Бабушку и дедушку всю жизнь вижу мысленным взором только в том возрасте, в котором они живут в моих воспоминаниях о той поре. Тот возраст, что на портретах, которые им сделали на заре старости, и чьи копии, с каждым разом все более тусклые, передавались, по родовому обряду, через четыре плодовитых поколения. Особенно портреты бабушки Транкилины, самой доверчивой и впечатлительной женщины, которую я когда-либо знал, испытывавшей ужас перед тайнами каждодневной жизни. Она старалась оживить свои обязанности, распевая во весь голос старые песни о влюбленных, но вскоре прерывала их своим воинственным криком против судьбы:
– Радуйся, Пресвятая дева Мария!
Потому что ей мерещилось, что кресла-качалки раскачиваются сами по себе; призрак послеродовой горячки проникает в спальни рожениц; запах жасминов из сада – невидимое привидение; веревка, вытащенная случайно из пола, имеет форму чисел, соответствующих главному выигрышу в лотерею; а птица без глаз заблудилась в столовой и изгнать ее можно только Акафистом. Она полагала, что можно расшифровать с помощью тайного кода тождество главных героев и мест из песен, которые к ней пришли из Провинции. Она представляла себе беды, которые рано или поздно случатся, предчувствовала, кто скоро приедет из Риоачи в белой шляпе или из Манауре с кишечной коликой, которую только и можно вылечить желчью индейки, потому что сверх того, что была профессиональной предсказательницей, еще и владела тайной знахарства.
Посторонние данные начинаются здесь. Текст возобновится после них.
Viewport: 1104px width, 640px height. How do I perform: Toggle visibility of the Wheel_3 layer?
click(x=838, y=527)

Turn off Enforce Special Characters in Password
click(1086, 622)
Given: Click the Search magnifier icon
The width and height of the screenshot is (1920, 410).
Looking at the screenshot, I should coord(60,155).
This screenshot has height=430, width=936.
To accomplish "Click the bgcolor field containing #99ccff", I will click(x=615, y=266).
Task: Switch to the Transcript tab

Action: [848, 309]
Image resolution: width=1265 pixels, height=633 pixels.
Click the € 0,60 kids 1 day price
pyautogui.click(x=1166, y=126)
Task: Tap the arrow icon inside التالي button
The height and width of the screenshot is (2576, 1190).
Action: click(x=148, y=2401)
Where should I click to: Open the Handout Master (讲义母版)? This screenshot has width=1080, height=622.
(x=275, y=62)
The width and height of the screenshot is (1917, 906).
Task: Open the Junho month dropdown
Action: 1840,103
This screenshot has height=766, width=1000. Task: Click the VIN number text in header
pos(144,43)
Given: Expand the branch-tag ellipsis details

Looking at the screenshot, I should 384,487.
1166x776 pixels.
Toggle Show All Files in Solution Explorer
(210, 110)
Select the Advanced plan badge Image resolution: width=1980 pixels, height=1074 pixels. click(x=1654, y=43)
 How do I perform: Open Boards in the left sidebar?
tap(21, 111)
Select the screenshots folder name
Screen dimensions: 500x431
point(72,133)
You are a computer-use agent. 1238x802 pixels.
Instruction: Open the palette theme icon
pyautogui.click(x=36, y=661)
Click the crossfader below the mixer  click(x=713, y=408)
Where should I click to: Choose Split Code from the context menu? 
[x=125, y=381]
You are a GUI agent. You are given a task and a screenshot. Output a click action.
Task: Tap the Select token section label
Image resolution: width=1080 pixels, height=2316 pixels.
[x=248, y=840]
У нее была очень необычная система для толкования сновидений, своих и чужих, управлявших ежедневным поведением каждого из нас и определяющих жизнь дома. Тем не менее она едва не умерла без всяких предзнаменований, когда рывком сдернула простыню со своей кровати и тут же раздался выстрел револьвера, который полковник прятал под подушкой, чтобы иметь его под рукой даже во сне. По траектории пули, вонзившейся в потолок, установили, что он прошел очень близко от лица бабушки.
С тех пор как я себя помню, я страдал от утренней процедуры, во время которой Мина чистила мне зубы, а сама пользовалась магической привилегией вынимать свои, чтобы помыть их, и оставлять в стакане с водой, пока она спала. Убежденный, что это были ее натуральные зубы, которые она снимала и надевала с помощью волшебства гуахиро, я заставил ее показать мне внутренность рта, чтобы увидеть изнутри, какой была обратная сторона глаз, мозга, носа, ушей, и страдал от разочарования, не увидев ничего, кроме нёба. Но никто не смог открыть мне смысл чуда, и уже через значительное время я настаивал, чтобы дантист сделал такие же зубы, как у бабушки, и она чистила бы их, пока я играю на улице.
У нас был своего рода секретный код, посредством которого мы оба общались с невидимым миром. Днем ее магический мир был для меня чарующим, но ночью причинял мне чистый и простой ужас: страх темноты, предшествующий нашему бытию, преследовал меня всю жизнь в моих одиноких скитаниях и даже в танцевальных клубах во всем мире. В доме бабушки и дедушки каждый святой имел свою комнату, и каждая комната имела своего мертвеца. Но единственный дом, гласно называющийся «домом мертвеца», был соседний. А его мертвец был единственным, чье прижизненное имя было установлено на спиритическом сеансе: Альфонсо Мора. Кто-то из его потомков взял на себя труд найти Мора в записях о крещениях и смертях, и обнаружил множество его тезок, но никто из них не подал знака, что это именно наш мертвец. Тот дом в течение многих лет был жилищем приходского священника, и родственник широко распространил слух, что призрак был призраком падре Ангариты, чтобы изгнать любопытных, которые шпионили за ним в своих ночных похождениях.